İslamcılar kavmiyetçiliği din ve dünya görüşleri açısından meşru görmedikleri gibi bunun Osmanlı devleti ve toplumu için de zararlı ve bölücü sonuçları olacağını ileri sürdüler. Meşrutiyet döneminde ilk kuşak İslamcıların yazdıkları metinleri incelersek, hep kavmiyetçilik karşıtı bir söylem içinde olduklarını görürüz. Ahmet Naim, Mehmet Akif Ersoy, Said Nursi, Said Halim Paşa ve benzer bir çok İslamcı yazar bu konuda yazılar yazmıştır. İslamcılar referans olarak Kur’an ve Sünnet’i alıyor ve ona göre değerlendirmeler yapıyorlardı.  Onlar sıklıkla Hucurat suresinde geçen “Ey insanlar! Biz sizi bir erkek ile bir kadından yarattık. Sizi ancak tanışasınız, bilişesiniz diye şubelere ve kabilelere ayırdık Nezd-i ilahi’de en keriminiz en takva olanınızdır.” (Hucurat, 13) ayetini alıntılıyorlar, insanların halklar ve kabileler şeklinde yaratılmasının bir tanışma vesilesi olduğunu hatırlatıyorlardı. Fakat onların affetmediği şey, halk (şuub), kavim ve kabile gibi olgular üzerine bir fikriyatın temellendirilmesi olan milliyetçilik (ya da onların deyimiyle kavmiyetçilik) fikriydi. Kavmiyetçiliği bir kavmin diğerleri üzerinde üstünlük taslaması, kendi başına siyasal bir varlık olması ve nihayetinde ümmet fikrine zıt olarak Osmanlı İmparatorluğu’nu parçalamak isteyen bir ideoloji olarak görüyorlardı.

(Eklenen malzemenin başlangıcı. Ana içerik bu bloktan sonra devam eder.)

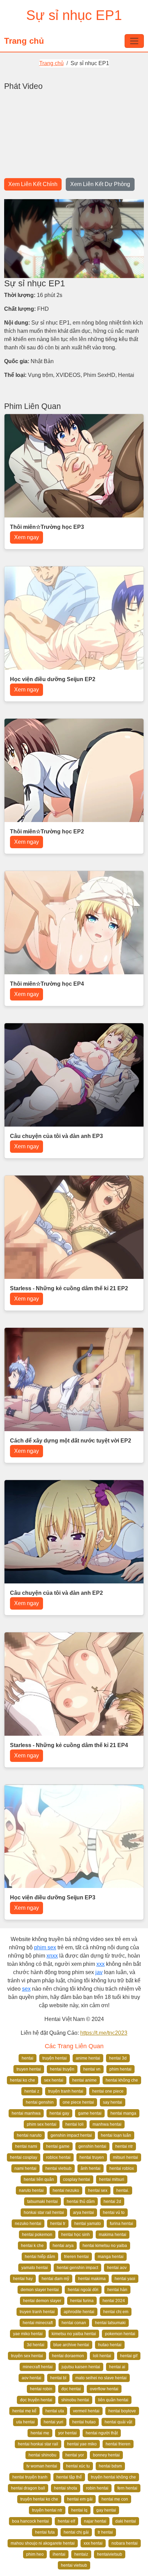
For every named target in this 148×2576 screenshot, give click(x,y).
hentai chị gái (76, 2532)
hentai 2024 (114, 2300)
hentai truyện (62, 2069)
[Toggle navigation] (134, 41)
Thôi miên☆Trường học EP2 (47, 831)
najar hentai (95, 2521)
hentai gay (59, 2113)
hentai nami (26, 2146)
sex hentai (53, 2080)
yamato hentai (34, 2267)
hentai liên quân (39, 2179)
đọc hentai (71, 2389)
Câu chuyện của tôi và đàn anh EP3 (56, 1136)
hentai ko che (22, 2080)
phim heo (35, 2554)
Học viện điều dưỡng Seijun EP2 (52, 679)
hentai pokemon (37, 2234)
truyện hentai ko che (39, 2499)
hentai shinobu (42, 2455)
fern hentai (127, 2488)
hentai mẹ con (115, 2499)
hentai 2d (112, 2201)
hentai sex (97, 2190)
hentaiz (81, 2554)
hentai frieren (118, 2444)
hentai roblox (121, 2168)
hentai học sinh (75, 2234)
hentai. (122, 2190)
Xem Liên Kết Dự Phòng (100, 184)
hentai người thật (102, 2433)
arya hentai (83, 2212)
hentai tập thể (69, 2477)
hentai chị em (115, 2311)
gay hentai (106, 2510)
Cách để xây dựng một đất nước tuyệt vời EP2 (70, 1441)
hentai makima (92, 2278)
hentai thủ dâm (81, 2201)
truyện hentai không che (113, 2477)
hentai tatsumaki (110, 2322)
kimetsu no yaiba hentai (74, 2333)
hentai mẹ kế (24, 2411)
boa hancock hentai (30, 2521)
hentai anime (84, 2080)
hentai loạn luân (116, 2135)
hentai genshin (40, 2102)
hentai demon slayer (42, 2300)
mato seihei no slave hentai (101, 2377)
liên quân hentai (113, 2400)
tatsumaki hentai (42, 2201)
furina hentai (121, 2223)
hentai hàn (117, 2289)
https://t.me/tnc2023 (103, 2033)
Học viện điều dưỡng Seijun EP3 (52, 1897)
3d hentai (35, 2344)
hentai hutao (84, 2422)
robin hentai (97, 2488)
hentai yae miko (82, 2444)
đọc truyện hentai (36, 2400)
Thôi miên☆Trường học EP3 (47, 527)
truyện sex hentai (27, 2355)
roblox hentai (58, 2157)
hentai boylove (122, 2411)
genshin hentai (92, 2146)
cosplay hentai (76, 2179)
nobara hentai (125, 2543)
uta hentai (25, 2422)
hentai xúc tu (78, 2466)
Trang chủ (24, 40)
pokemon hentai (120, 2333)
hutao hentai (109, 2344)
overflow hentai (104, 2389)
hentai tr (57, 2223)
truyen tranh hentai (37, 2311)
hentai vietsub (58, 2168)
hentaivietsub (109, 2554)
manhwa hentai (107, 2124)
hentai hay (23, 2278)
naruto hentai (31, 2190)
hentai (27, 2058)
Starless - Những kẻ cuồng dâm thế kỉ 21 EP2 (69, 1288)
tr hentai (105, 2532)
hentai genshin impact (77, 2267)
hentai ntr (124, 2146)
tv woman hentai (42, 2466)
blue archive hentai (71, 2344)
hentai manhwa (26, 2113)
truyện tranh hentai (65, 2091)
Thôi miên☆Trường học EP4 (47, 984)
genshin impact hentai (71, 2135)
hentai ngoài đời (83, 2289)
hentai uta (54, 2411)
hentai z (31, 2091)
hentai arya (63, 2245)
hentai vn (92, 2069)
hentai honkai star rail (38, 2444)
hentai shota (65, 2488)
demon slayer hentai (40, 2289)
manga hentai (111, 2256)
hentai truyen (92, 2157)
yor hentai (67, 2433)
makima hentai (112, 2234)
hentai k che (32, 2245)
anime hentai (88, 2058)
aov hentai (31, 2377)
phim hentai (120, 2069)
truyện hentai (54, 2058)
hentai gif (128, 2355)
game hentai (90, 2113)
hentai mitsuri (111, 2179)
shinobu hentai (75, 2400)
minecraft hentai (38, 2366)
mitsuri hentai (125, 2157)
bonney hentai (106, 2455)
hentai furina (82, 2300)
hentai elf (66, 2521)
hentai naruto (29, 2135)
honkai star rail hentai (44, 2212)
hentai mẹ (40, 2433)
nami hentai (25, 2168)
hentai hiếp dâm (40, 2256)
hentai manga (123, 2113)
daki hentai (125, 2521)
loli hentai (102, 2355)
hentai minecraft (38, 2322)
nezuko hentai (28, 2223)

Türkler bazında kavmiyetçilik Türkçülük olarak ifade ediliyor ve bu akım, Yusuf Akçura’nın ifadesiyle “Üç Tarz-ı Siyaset”ten biriydi. İlk fikir akımı Osmanlıcılık olup bu konuda tüm Osmanlı aydınları uzlaşma içindeydi. Ne var ki Osmanlı İmparatorluğu kan kaybedip buna bağlı olarak Osmanlıcılık da zayıflayınca, İslamcılık ikinci bir alternatif olarak görünmüştür. İslamcılık, Sultan Abdül Hamid zamanında derde deva bir ilaç gibi görünmüş ve Osmanlı dış politikasında “İttihad-i İslam” olarak kendini ifade etmiştir. Ancak bu politika da karşılık bulmayınca ve Balkanlardan başlayan milliyetçilik hareketleri tüm Osmanlı coğrafyasına sıçrayınca, Türkler sonunda kendileri de milliyetçilik yapmayı meşru bir hareket olarak görmüşlerdir.

Osmanlı’nın yıkılmasıyla bu coğrafyada 70’e yakın devlet ve devletçik kurulmuştur. Milliyetçiliğin teori ve pratiği her zaman uyuşumlu olmamıştır. En büyük kavimler olarak Türkler ve Araplar birden fazla devlet kurarken, Kürt ve Berberiler gibi bazı önemli etnik gruplar da devletleşememişlerdir. Bugün bu gruplarda görülen milliyetçilik eğilimleri dünyada “geç milliyetçiliği” temsil etmektedir.

Millet olma ve milliyetçiliğin sonuçlarına geçmeden önce, kavramsal olarak “kavmiyetçilik” ve “milliyetçilik” farkına değinmemiz gerekecek. Bugün bile bu kavramsal çözümleme tam olarak yapılamamakta ve hatta bazen çok isabetsiz bir biçimde bir de bu kavramlarla “ırkçılık” kavramı birbirlerine karıştırılmaktadır. Bu karıştırılma sadece dışardan bakışlarda değil, içerden bakışlarda da kendini göstermektedir. Yani pek çok milliyetçi de bu kavramları ayırt etmekte zorlanmaktadır.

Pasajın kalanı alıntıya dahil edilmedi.